More about participants in this study:

  • The individuals we surveyed represented a wide range of job responsibilities, industries, fields, ethnicities, and gender identities:
  • Most were individual contributors (53%) followed by managers (28%), senior leaders (11%), and c-level executives (8%).
  • The top represented industries included finance & insurance 13%), technology & IT (13%), education (11%), professional services (11%), and healthcare (10%).
  • Most respondents self-identified as White (80%), followed by Black (13%), Asian (5%), and Native American (2%).

Melissa is a research manager at Charter and joined Charter after 13 years as a consumer product researcher and forecaster at NielsenIQ BASES.

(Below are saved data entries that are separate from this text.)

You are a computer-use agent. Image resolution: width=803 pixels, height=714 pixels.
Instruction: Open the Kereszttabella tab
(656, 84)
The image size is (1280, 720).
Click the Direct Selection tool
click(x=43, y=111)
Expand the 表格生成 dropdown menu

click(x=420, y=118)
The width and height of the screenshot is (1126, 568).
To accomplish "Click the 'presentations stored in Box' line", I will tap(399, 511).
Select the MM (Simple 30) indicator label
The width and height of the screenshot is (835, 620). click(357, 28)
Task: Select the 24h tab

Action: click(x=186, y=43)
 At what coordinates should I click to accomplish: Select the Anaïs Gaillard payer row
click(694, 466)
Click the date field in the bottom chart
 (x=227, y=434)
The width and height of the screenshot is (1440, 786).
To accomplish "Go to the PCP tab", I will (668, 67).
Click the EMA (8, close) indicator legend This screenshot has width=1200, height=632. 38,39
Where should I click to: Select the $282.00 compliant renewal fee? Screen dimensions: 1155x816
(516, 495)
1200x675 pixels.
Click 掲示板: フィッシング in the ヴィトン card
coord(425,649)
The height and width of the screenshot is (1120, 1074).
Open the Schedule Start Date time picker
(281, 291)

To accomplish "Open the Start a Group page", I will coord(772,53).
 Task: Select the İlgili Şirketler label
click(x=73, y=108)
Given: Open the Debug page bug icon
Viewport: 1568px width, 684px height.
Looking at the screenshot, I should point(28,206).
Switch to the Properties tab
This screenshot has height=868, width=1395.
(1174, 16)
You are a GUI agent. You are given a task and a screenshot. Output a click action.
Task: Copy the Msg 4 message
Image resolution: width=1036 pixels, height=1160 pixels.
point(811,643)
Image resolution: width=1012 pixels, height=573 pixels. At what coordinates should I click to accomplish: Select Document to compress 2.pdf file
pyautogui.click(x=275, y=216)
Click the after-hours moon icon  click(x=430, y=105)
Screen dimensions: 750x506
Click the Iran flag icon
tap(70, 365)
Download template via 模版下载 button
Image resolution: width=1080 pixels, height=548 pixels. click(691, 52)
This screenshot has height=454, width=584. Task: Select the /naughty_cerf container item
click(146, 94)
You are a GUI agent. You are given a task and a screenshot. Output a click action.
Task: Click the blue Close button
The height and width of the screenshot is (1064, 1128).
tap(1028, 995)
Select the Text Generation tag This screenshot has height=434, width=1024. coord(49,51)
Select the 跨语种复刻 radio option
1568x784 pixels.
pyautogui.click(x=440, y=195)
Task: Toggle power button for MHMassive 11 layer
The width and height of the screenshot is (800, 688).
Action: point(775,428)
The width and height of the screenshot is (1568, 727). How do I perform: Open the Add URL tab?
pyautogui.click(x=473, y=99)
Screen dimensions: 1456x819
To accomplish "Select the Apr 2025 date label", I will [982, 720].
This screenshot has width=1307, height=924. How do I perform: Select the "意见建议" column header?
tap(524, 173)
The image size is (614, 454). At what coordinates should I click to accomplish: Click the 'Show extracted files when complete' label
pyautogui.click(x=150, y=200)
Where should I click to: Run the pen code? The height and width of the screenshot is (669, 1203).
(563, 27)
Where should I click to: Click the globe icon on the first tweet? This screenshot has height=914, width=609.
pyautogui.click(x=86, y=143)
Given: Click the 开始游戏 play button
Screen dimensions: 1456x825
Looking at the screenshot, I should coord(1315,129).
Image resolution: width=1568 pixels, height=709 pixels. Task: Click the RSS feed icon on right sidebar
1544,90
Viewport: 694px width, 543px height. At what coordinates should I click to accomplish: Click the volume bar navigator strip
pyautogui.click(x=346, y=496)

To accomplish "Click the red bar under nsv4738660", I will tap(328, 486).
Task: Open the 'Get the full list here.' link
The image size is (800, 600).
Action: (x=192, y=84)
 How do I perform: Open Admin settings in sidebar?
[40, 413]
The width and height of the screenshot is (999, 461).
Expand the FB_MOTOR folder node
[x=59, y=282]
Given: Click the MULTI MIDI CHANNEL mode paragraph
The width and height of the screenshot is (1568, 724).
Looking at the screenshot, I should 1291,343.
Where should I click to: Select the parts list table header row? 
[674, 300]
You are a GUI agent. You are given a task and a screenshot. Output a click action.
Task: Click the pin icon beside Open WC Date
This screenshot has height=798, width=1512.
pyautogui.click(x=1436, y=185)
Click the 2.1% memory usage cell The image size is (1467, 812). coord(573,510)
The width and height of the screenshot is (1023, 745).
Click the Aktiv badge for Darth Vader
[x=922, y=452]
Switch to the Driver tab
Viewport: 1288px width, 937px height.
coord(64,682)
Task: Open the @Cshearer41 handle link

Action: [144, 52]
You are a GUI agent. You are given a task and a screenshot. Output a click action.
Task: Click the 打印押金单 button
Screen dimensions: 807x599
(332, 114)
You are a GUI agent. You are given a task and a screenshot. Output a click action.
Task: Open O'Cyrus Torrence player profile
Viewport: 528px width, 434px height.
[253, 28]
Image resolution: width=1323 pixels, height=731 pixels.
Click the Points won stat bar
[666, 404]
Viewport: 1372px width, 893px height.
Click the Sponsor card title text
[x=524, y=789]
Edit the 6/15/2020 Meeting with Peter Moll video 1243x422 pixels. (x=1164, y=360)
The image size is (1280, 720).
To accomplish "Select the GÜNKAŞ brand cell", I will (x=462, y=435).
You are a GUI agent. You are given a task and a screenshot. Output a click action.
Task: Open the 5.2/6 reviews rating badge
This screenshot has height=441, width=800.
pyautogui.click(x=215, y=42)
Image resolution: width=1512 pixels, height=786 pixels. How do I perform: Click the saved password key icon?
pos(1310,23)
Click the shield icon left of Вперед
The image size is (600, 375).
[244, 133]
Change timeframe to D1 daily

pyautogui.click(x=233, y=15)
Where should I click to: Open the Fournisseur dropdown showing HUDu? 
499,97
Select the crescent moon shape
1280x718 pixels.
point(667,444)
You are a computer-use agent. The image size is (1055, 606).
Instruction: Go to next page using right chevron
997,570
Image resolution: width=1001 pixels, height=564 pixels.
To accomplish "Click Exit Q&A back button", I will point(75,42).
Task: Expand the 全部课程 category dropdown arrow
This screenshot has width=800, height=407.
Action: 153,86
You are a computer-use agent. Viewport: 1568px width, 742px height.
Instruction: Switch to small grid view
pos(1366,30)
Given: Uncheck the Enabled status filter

The partner for this research, Qualtrics, the leader and creator of the experience management category, is a cloud-native software provider that helps organizations quickly identify and resolve points of friction across all digital and human touchpoints in their business – so they can retain their best customers and employees, protect their revenue, and drive profitability. More than 18,750 organizations around the world use Qualtrics’s advanced AI to listen, understand, and take action. Qualtrics uses its vast universe of experience data to form the largest database of human sentiment in the world. Qualtrics is co-headquartered in Provo, Utah and Seattle, and operates out of 28 offices globally. To learn more, please visit

Illustrations by Daniel Lee.

Key takeaways:

Mentorship is often lauded as best done in person. However, our research with Qualtrics shows that this is not prerequisite for success. The key elements for successful mentorship include organizational investment, through things such as training and inclusion in core job tasks, and frequent interactions, regardless of where those interactions occur.